§ Task objective
Give an exact copy of every entry.

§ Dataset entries
········

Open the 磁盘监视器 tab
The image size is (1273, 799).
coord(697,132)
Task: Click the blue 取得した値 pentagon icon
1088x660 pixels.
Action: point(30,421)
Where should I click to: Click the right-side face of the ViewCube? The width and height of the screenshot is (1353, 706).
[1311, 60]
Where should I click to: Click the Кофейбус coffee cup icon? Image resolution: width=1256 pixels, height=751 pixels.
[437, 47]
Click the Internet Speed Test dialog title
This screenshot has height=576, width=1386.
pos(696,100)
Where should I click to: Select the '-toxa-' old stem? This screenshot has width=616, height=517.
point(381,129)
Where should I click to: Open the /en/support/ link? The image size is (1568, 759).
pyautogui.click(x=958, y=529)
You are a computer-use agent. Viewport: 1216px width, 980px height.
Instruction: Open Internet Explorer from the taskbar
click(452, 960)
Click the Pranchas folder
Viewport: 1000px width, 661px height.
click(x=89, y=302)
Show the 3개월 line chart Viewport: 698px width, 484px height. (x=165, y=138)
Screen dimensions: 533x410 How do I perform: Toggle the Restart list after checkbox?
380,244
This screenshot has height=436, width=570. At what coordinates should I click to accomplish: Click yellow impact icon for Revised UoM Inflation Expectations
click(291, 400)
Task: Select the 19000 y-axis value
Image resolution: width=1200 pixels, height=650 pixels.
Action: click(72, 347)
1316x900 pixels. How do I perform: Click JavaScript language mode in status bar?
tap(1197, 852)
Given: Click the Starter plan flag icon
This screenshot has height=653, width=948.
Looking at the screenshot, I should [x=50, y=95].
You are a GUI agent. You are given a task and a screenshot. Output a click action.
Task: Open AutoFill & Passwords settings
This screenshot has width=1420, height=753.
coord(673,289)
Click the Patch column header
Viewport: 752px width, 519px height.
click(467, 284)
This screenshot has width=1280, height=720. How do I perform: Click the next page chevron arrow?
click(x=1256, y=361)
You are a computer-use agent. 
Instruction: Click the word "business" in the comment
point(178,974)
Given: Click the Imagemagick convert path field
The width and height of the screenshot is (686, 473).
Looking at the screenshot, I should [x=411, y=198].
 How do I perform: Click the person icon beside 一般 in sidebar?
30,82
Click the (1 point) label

········

§ Exercise response
Open the 磁盘监视器 tab
The image size is (1273, 799).
coord(697,132)
Task: Click the blue 取得した値 pentagon icon
1088x660 pixels.
Action: point(30,421)
Where should I click to: Click the right-side face of the ViewCube? The width and height of the screenshot is (1353, 706).
[1311, 60]
Where should I click to: Click the Кофейбус coffee cup icon? Image resolution: width=1256 pixels, height=751 pixels.
[437, 47]
Click the Internet Speed Test dialog title
This screenshot has height=576, width=1386.
pos(696,100)
Where should I click to: Select the '-toxa-' old stem? This screenshot has width=616, height=517.
point(381,129)
Where should I click to: Open the /en/support/ link? The image size is (1568, 759).
pyautogui.click(x=958, y=529)
You are a computer-use agent. Viewport: 1216px width, 980px height.
Instruction: Open Internet Explorer from the taskbar
click(452, 960)
Click the Pranchas folder
Viewport: 1000px width, 661px height.
click(x=89, y=302)
Show the 3개월 line chart Viewport: 698px width, 484px height. (x=165, y=138)
Screen dimensions: 533x410 How do I perform: Toggle the Restart list after checkbox?
380,244
This screenshot has height=436, width=570. At what coordinates should I click to accomplish: Click yellow impact icon for Revised UoM Inflation Expectations
click(291, 400)
Task: Select the 19000 y-axis value
Image resolution: width=1200 pixels, height=650 pixels.
Action: click(72, 347)
1316x900 pixels. How do I perform: Click JavaScript language mode in status bar?
tap(1197, 852)
Given: Click the Starter plan flag icon
This screenshot has height=653, width=948.
Looking at the screenshot, I should [x=50, y=95].
You are a GUI agent. You are given a task and a screenshot. Output a click action.
Task: Open AutoFill & Passwords settings
This screenshot has width=1420, height=753.
coord(673,289)
Click the Patch column header
Viewport: 752px width, 519px height.
click(467, 284)
This screenshot has width=1280, height=720. How do I perform: Click the next page chevron arrow?
click(x=1256, y=361)
You are a computer-use agent. 
Instruction: Click the word "business" in the comment
point(178,974)
Given: Click the Imagemagick convert path field
The width and height of the screenshot is (686, 473).
Looking at the screenshot, I should [x=411, y=198].
 How do I perform: Click the person icon beside 一般 in sidebar?
30,82
Click the (1 point) label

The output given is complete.